### Instructions for the task
What follows is a listing; restate all of it word for word.

### Material for this task

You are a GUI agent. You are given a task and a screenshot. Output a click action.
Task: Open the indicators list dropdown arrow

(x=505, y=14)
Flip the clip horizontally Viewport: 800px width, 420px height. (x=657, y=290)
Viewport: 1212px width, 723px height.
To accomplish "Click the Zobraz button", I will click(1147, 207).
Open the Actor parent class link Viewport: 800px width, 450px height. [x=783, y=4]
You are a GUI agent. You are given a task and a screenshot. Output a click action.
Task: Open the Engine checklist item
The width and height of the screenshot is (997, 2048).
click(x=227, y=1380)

### Exercise answer
You are a GUI agent. You are given a task and a screenshot. Output a click action.
Task: Open the indicators list dropdown arrow

(x=505, y=14)
Flip the clip horizontally Viewport: 800px width, 420px height. (x=657, y=290)
Viewport: 1212px width, 723px height.
To accomplish "Click the Zobraz button", I will click(1147, 207).
Open the Actor parent class link Viewport: 800px width, 450px height. [x=783, y=4]
You are a GUI agent. You are given a task and a screenshot. Output a click action.
Task: Open the Engine checklist item
The width and height of the screenshot is (997, 2048).
click(x=227, y=1380)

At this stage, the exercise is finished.